Photo: Guillaume Levasseur Le Devoir Au lendemain du dépôt du budget, plusieurs en avaient contre l’absence de mesures concrètes pour obliger les plateformes étrangères (Netflix et d’autres) à percevoir les taxes à la consommation canadiennes.

Un pas dans la bonne direction à certains égards, mais un manque de courage ailleurs. Le troisième budget Morneau a reçu un accueil tiède dans le milieu de la culture.

L’annonce d’un financement de près de 172 millions sur cinq ans pour maintenir la valeur du Fonds des médias du Canada (FMC) à son niveau actuel (350,5 millions) a été accueillie positivement par le Syndicat canadien de la fonction publique (SCFP) et l’Association québécoise de la production médiatique (AQPM).

« Pour les producteurs indépendants, c’est une bonne nouvelle, estime la présidente-directrice générale de l’AQPM, Hélène Messier. Cela permettra un répit pendant que se poursuivent les consultations sur le financement du contenu canadien et la contribution de tous les joueurs qui bénéficient de sa distribution. »

La valeur du Fonds décroît depuis quelques années, résultat de la migration des habitudes de consommation de la câblodistribution vers les plateformes numériques. Ottawa a décidé de compenser la diminution de la contribution des câblodistributeurs au financement du FMC.

« Cela va atténuer la crise au chapitre des productions télévisuelles de divertissement, soutient Denis Bolduc, président du SCFP-Québec. Mais vu le manque de courage politique du gouvernement Trudeau, les diffuseurs canadiens continueront de subir la concurrence déloyale de géants du numérique qui ne payent ni taxes ni impôts. Aujourd’hui, on soigne les symptômes sans guérir la maladie. »

Netflix et les autres

Au lendemain du dépôt du budget, plusieurs en avaient contre l’absence de mesures concrètes pour obliger les plateformes étrangères (Netflix et d’autres) à percevoir les taxes à la consommation canadiennes.

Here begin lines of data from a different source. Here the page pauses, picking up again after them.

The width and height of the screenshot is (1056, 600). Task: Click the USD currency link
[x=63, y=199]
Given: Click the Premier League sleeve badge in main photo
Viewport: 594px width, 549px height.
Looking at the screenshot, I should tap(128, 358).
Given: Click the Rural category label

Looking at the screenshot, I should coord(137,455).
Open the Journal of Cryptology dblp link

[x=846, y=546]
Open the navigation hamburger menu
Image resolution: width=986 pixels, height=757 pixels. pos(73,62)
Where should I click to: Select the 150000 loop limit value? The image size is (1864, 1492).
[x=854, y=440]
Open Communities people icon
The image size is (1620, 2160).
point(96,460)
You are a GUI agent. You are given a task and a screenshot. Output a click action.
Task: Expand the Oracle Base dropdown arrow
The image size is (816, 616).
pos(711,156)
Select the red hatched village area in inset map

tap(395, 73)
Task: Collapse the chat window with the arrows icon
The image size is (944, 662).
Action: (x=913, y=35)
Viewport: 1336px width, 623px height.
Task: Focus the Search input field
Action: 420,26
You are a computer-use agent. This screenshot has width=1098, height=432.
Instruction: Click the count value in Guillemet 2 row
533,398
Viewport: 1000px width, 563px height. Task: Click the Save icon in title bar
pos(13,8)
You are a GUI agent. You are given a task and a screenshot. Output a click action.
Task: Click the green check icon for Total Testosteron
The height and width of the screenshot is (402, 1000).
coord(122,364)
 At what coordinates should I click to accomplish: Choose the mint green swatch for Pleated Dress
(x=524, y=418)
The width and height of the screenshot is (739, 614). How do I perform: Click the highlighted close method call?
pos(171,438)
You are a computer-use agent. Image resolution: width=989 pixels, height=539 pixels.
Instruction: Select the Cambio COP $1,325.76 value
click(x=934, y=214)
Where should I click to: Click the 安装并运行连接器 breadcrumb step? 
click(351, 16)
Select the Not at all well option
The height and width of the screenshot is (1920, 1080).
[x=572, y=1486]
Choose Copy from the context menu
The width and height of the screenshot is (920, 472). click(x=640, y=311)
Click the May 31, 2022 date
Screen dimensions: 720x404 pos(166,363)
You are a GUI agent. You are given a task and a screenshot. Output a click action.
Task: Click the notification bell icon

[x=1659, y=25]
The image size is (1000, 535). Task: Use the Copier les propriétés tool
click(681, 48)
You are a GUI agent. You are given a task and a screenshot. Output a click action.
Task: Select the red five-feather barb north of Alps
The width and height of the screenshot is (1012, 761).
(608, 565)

Il est vrai que le budget confirme le maintien du statu quo… mais il marque aussi une ouverture discrète d’Ottawa sur la question. Ainsi le gouvernement a-t-il accordé un financement de quelque 3 millions par année à Statistique Canada pour documenter les effets du commerce international des services et des produits numériques. Le ministre Morneau a aussi indiqué qu’Ottawa « travaille avec les autres pays pour considérer comment on peut avoir un système des impôts pour le secteur [numérique] ».

Mais dans l’immédiat, la situation actuelle demeure. « Le ministre Morneau a raté une belle occasion d’aller chercher l’argent dans les poches des Netflix, Google et Facebook, comme l’ont déjà fait plusieurs pays », notait mercredi la présidente de la Fédération nationale des communications (FNC), Pascale St-Onge.

La Fédération des travailleurs du Québec (FTQ) et la Coalition pour la culture et les médias (qui regroupe une quarantaine d’organismes) ont aussi dénoncé « l’inaction d’Ottawa » sur cette question. « Il est inconcevable que le gouvernement canadien maintienne en place un système de taxation inéquitable qui favorise les compagnies étrangères », estime la coalition. Pierre Karl Péladeau, président de Québecor, a tenu des propos semblables mardi soir.

Par ailleurs, la solution offerte par le gouvernement pour répondre à la crise des médias est jugée insuffisante. La seule mesure concrète concerne l’octroi de 50 millions sur cinq ans pour soutenir le journalisme local dans les régions mal desservies.

C’est un « pas dans la bonne direction, mais une déception quant à l’ampleur des mesures », jugent la FNC et la Fédération professionnelle des journalistes du Québec. Médias d’info Canada, le plus grand regroupement de journaux au pays, affirme que « le montant annoncé est beaucoup trop faible ».